↓

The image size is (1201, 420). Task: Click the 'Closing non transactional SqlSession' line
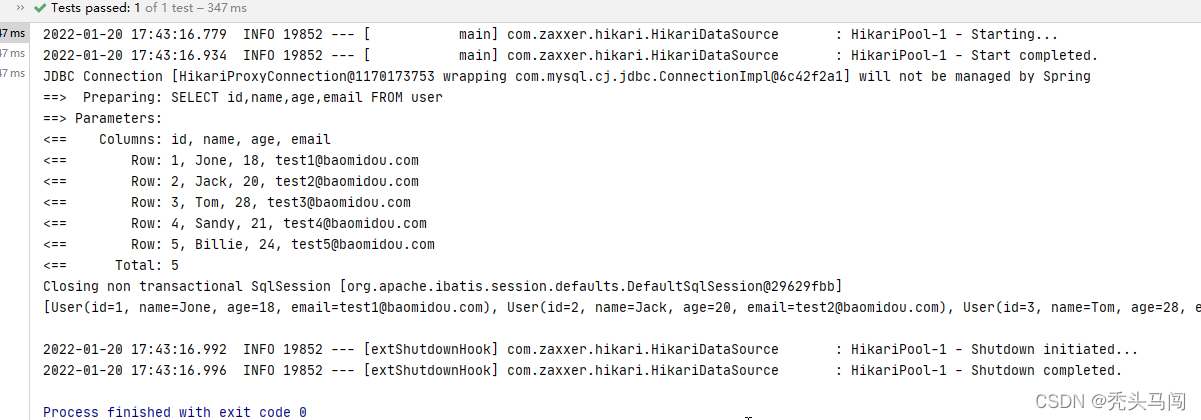443,286
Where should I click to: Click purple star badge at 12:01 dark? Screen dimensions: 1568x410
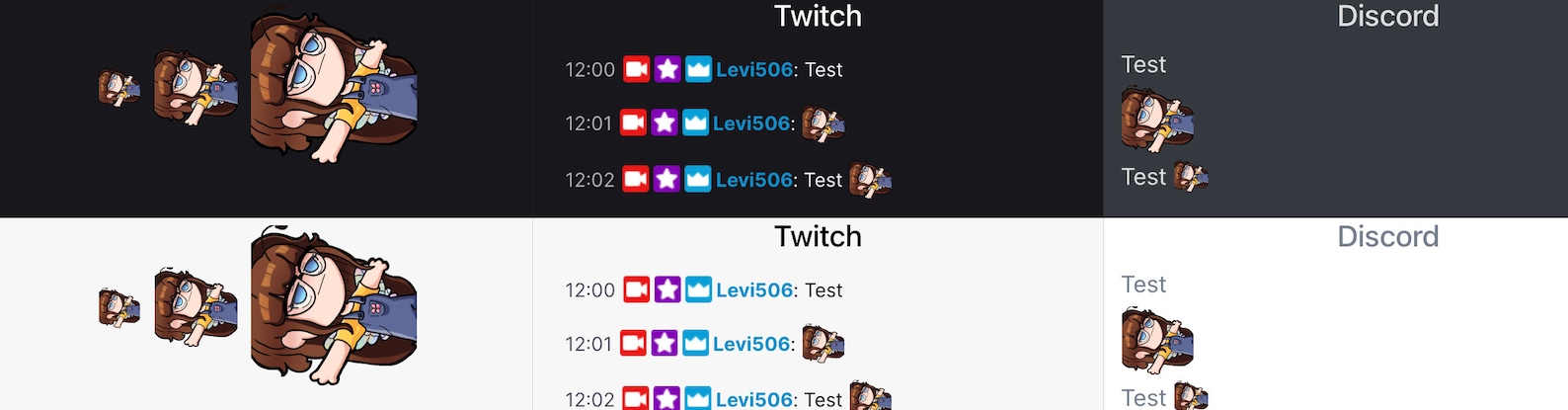pos(665,123)
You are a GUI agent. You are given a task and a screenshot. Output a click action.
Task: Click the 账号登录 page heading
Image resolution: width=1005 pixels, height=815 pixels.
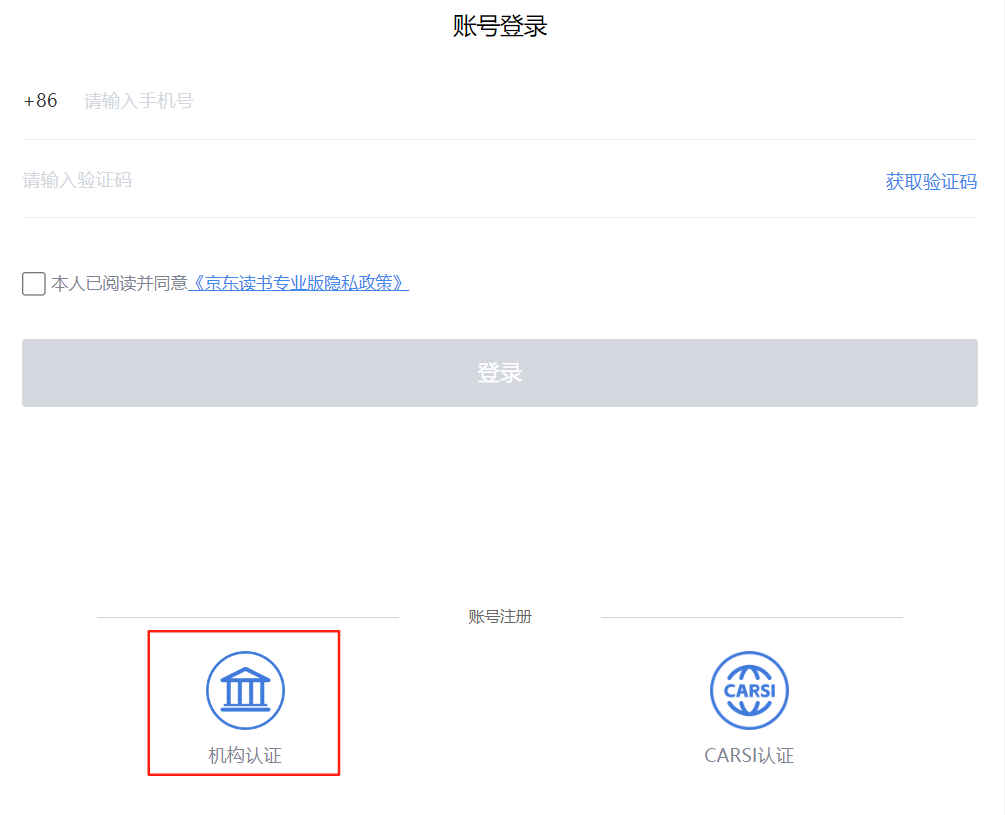tap(500, 26)
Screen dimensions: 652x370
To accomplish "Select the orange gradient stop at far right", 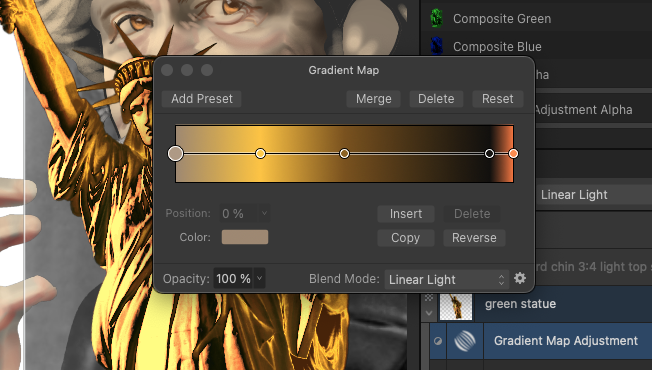I will pyautogui.click(x=514, y=154).

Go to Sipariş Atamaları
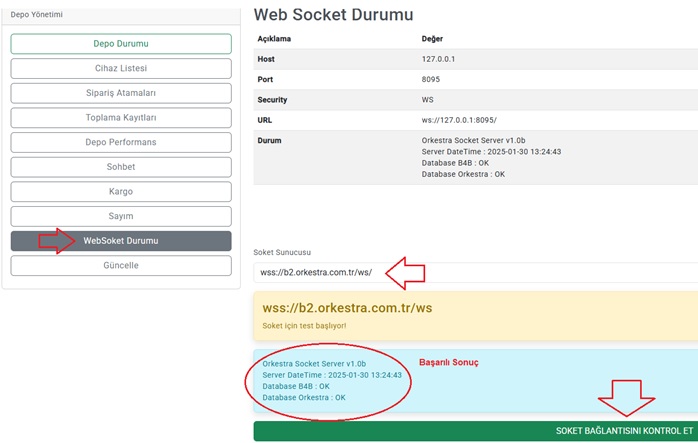121,93
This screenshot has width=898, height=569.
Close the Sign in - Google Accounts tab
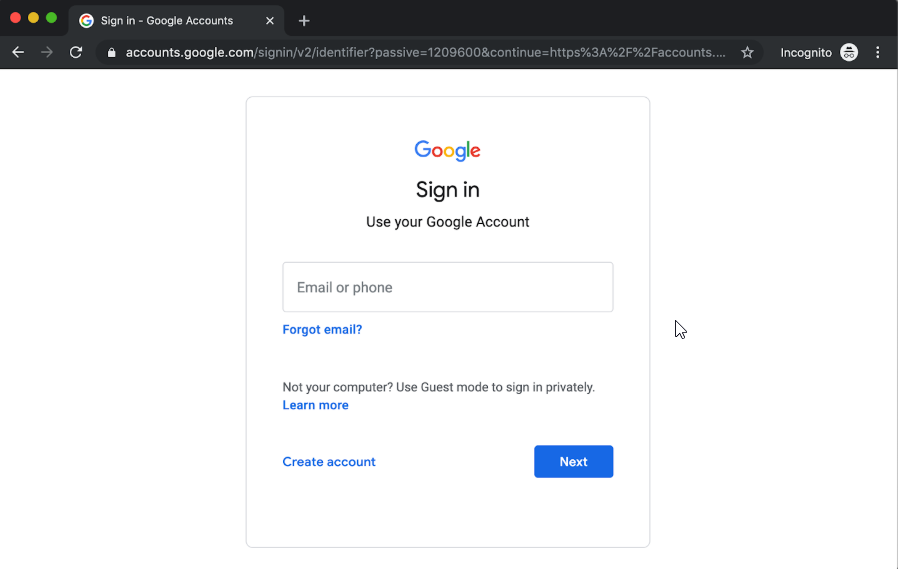point(270,21)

↑

[What you are asked to do]: Once the line containing "This screenshot has width=898, height=569." is found in the records above, it and every line after it up to the last must be repeated exactly, without pictures.

[Answer section]:
This screenshot has width=898, height=569.
Close the Sign in - Google Accounts tab
point(270,21)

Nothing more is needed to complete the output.